Come detto, questa pronunzia affronta in modo compiuto e con richiami a precedenti (e assai recenti) arresti sul punto, la questione relativa agli elementi che determinano il riconoscimento della fase introduttiva nel processo penale ed il conseguente diritto dell’avvocato al relativo compenso.
Innanzitutto, i giudici di legittimità, confutando le affermazioni del Tribunale, affermano che tra il processo penale e quello civile esistono differenze tali da non potersi operare confronti tra le attività liquidabili.
La pronunzia in commento opera un primo richiamo a precedenti pronunzie sulla questione dibattuta, riaffermando il principio che l’elencazione delle attività costituenti il compenso dell’avvocato contenuta nell’art.12 comma 3 del D.M. 55/2014 deve ritenersi meramente esemplificativa e non tassativa (Cass. n.30315/2022; Cass. 8414/2023).
Tale principio, invero, è ormai consolidato per tutte le fasi, non solo per quella introduttiva.
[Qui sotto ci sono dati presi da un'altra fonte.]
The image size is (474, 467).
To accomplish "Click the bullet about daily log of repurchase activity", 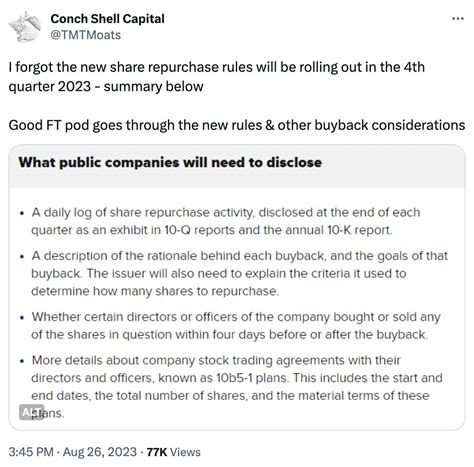I will point(225,221).
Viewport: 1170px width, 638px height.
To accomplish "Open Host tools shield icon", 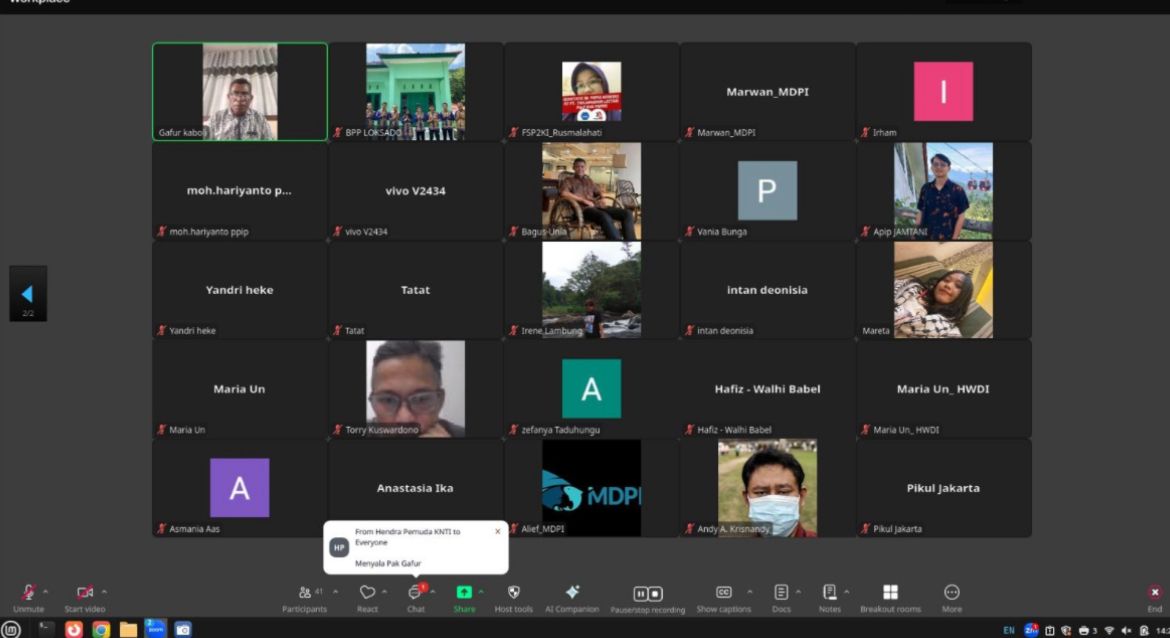I will [514, 593].
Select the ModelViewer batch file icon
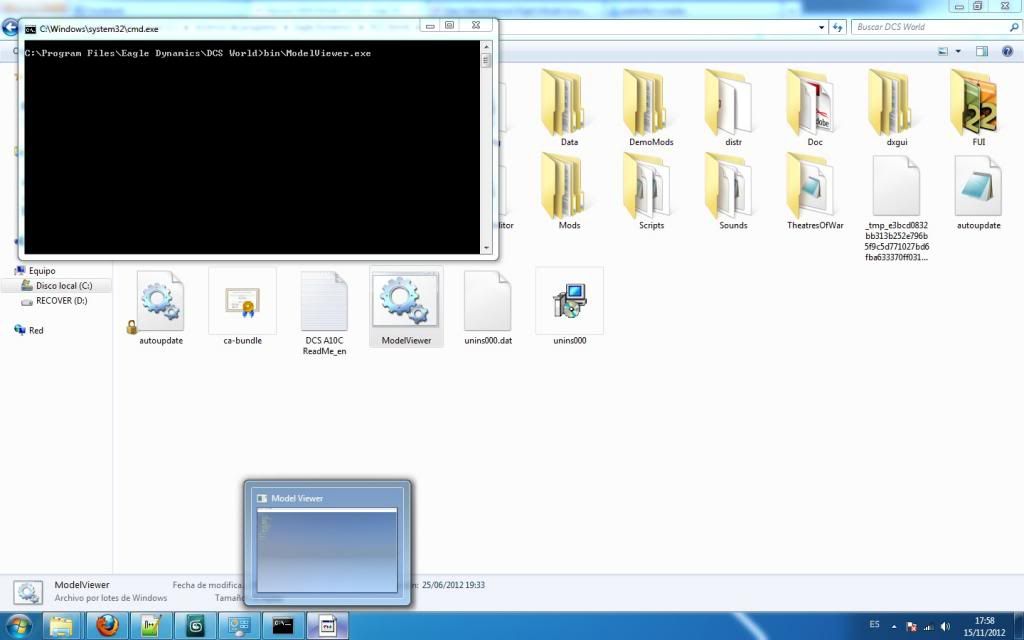 (x=406, y=300)
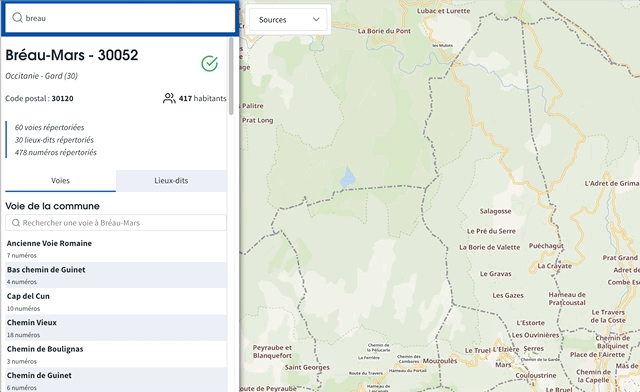Select Cap del Cun street
The height and width of the screenshot is (392, 640).
(116, 301)
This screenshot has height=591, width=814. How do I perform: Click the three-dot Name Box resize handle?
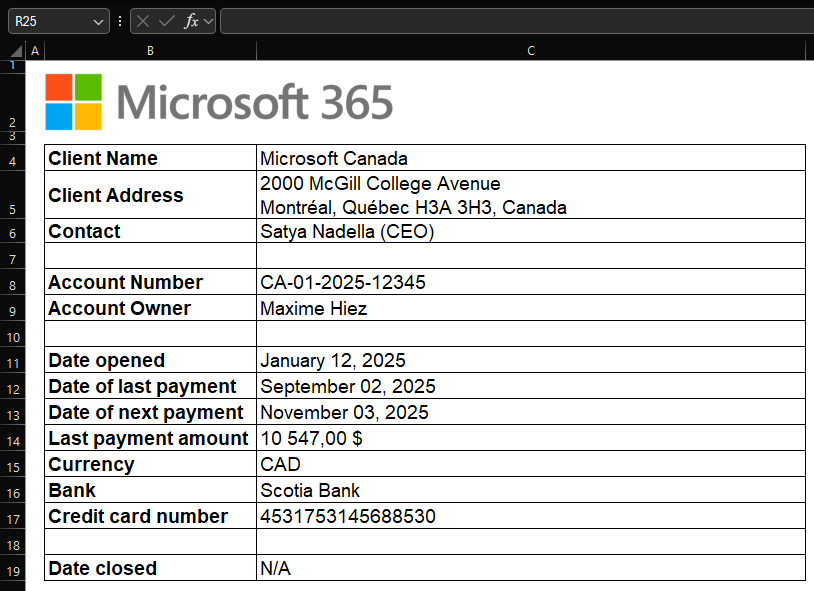point(120,21)
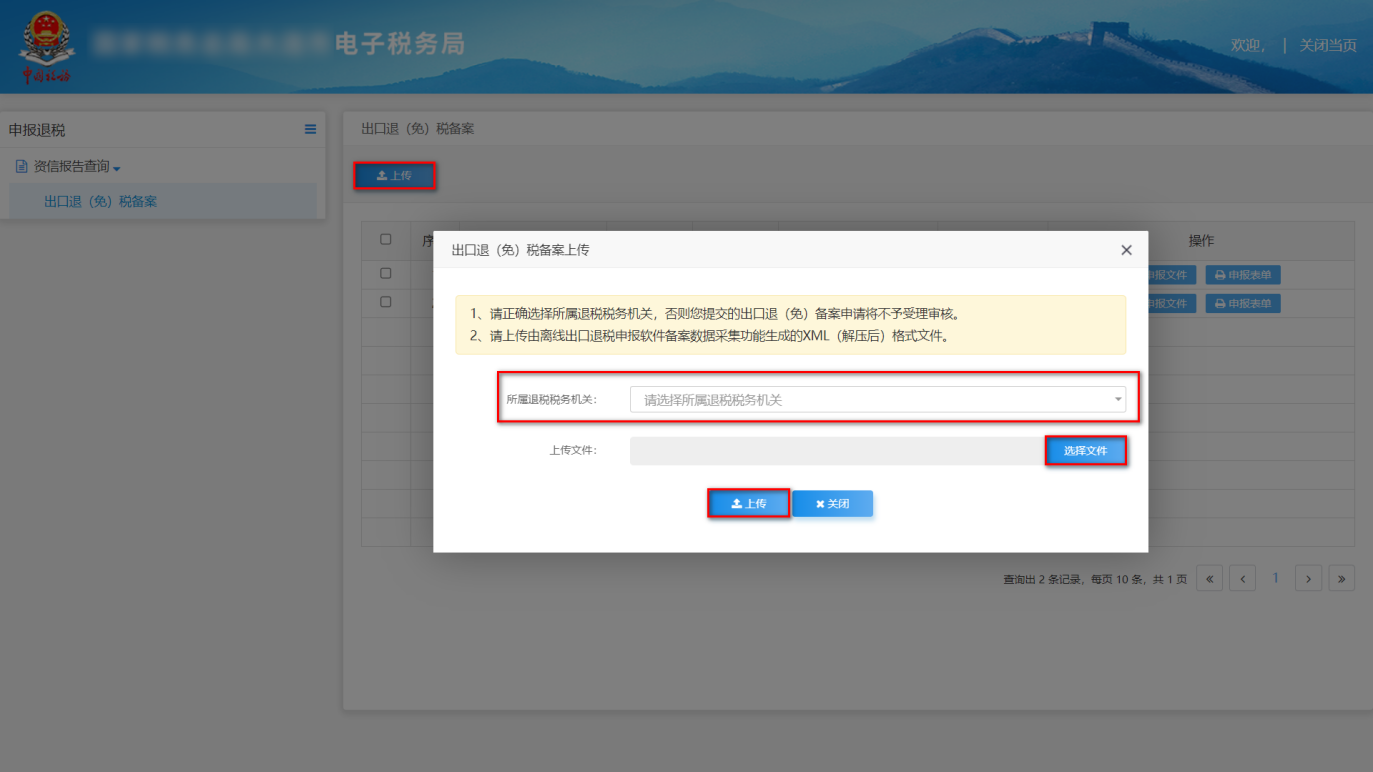The width and height of the screenshot is (1373, 772).
Task: Click the dropdown arrow for the tax authority selector
Action: click(1116, 398)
Successivamente, i giudici di legittimità richiamano espressamente il recente arresto di Cass. n.8414/2023 con cui avevano già affermato che la fase introduttiva non può essere esclusa pur in assenza di atti scritti da parte del difensore, “ben potendo essere integrata anche da tutte le attività che precedono il dibattimento ancorché rese in forma orale”.
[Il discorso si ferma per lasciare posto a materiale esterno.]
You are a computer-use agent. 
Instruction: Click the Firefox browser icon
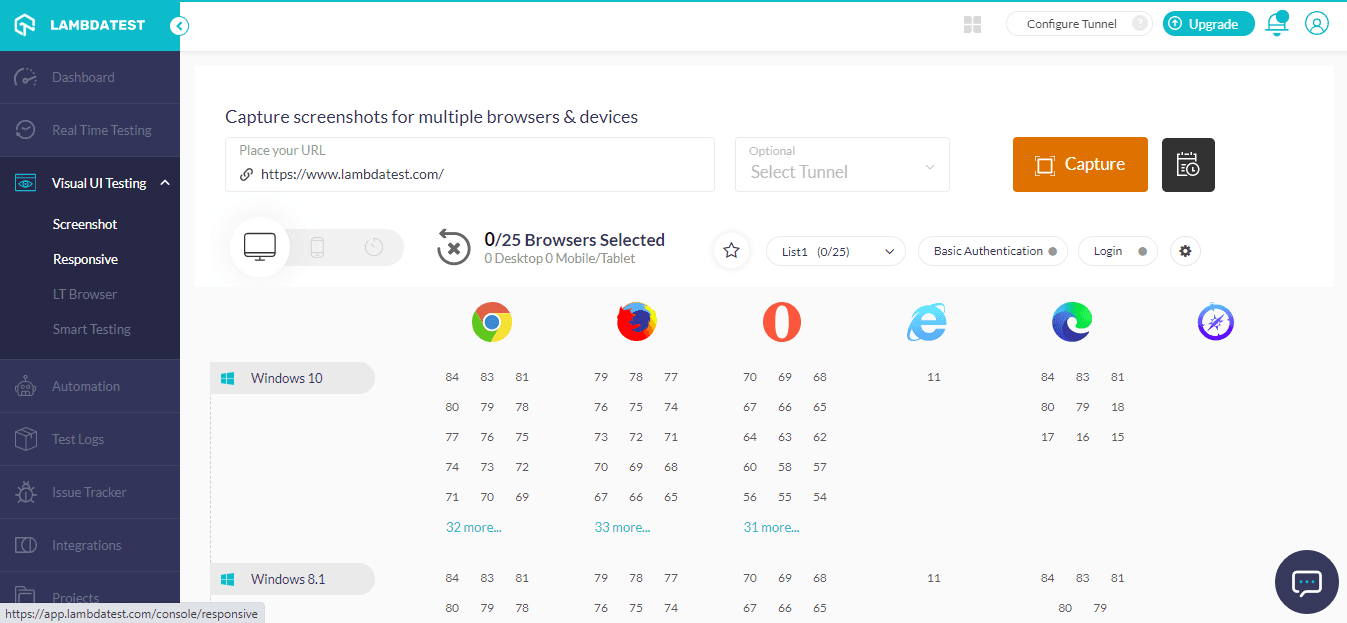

Una prima affermazione contenuta nell’Ordinanza in commento degna di sottolineatura è quella secondo cui “devono considerarsi, come sottolineato anche dalla Procura Generale, quelle attività che, ex artt. 484 e 491 c.p.p., risultano prodromiche all’apertura del dibattimento e connesse all’instaurazione del giudizio”
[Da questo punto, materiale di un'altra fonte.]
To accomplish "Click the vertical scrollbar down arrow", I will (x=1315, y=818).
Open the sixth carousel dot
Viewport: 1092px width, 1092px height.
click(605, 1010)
Dobbiamo evidenziare che, nel caso di specie, la Procura Generale aveva richiesto l’accoglimento del ricorso, fatto quasi unico in vicende ancora in una fase evolutiva in giurisprudenza, su cui non vi è un consolidato ed univoco indirizzo, come quella che stiamo trattando.
Secondo gli Ermellini, la fase introduttiva non coincide con lo svolgimento di attività istruttorie ma “è sufficiente che il processo sia stato effettivamente introdotto e che il difensore sia stato presente ed abbia espletato attività tipiche della fase in esame (individuate dall’art.12 del D.M. n.55 del 2014 in termini esemplificativi e non tassativi) le quali sono, non solo cronologicamente, ma anche funzionalmente distinte dalla fase di studio e da quella istruttoria.”
La Corte ha così individuato alcuni elementi utili al fine del riconoscimento della fase introduttiva: la costituzione dell’imputato con il patrocinio del difensore (a parere di chi scrive non solo del difensore fiduciario ma anche di quello d’ufficio, soprattutto se nominato ex art.97 comma I° c.p.p.), la costituzione della difesa con il necessario esame degli atti introduttivi del giudizio, la presenza dell’imputato all’udienza ed operando anche in tal caso un altro richiamo ad un più recente arresto della Corte (Cass. n.5807/2024).
Tale richiamo conferma un orientamento che tende ad ampliare le maglie per il riconoscimento delle attività che integrano la fase introduttiva nel procedimento penale (e quindi il diritto al compenso per l’avvocato), tanto che l’Ordinanza in esame concorda con quanto stabilito dalla precedente pronunzia, secondo cui è integrata l’attività ricompresa nella fase introduttiva “quando la difesa dell’imputato deve esaminare gli atti introduttivi del giudizio, che consistono non solo nella notificazione dell’atto di citazione, ma anche nella costituzione del fascicolo per il dibattimento”.
In conclusione, a parere di chi scrive, per l’ampiezza e la chiarezza delle argomentazioni e, soprattutto, per i richiami a precedenti arresti di cui ha ripreso e confermato i contenuti, la pronunzia in commento può costituire la conclusione di un percorso giurisprudenziale iniziato alcuni anni fa, inteso ad aumentare i casi per cui l’avvocato può chiedere e vedersi riconosciuto il compenso per la fase introduttiva del processo penale, fungendo da solida base per future pronunzie.
Ci auspichiamo che ora i giudici di merito applichino tali principi, perché troppo spesso la Cassazione è più avanti di loro, che molte volte “resistono” anche di fronte ad orientamenti consolidati, costringendo i difensori a ricorrere alla Suprema Corte per vedersi riconosciuti i propri diritti, alimentando un contenzioso di cui potremmo tutti fare a meno.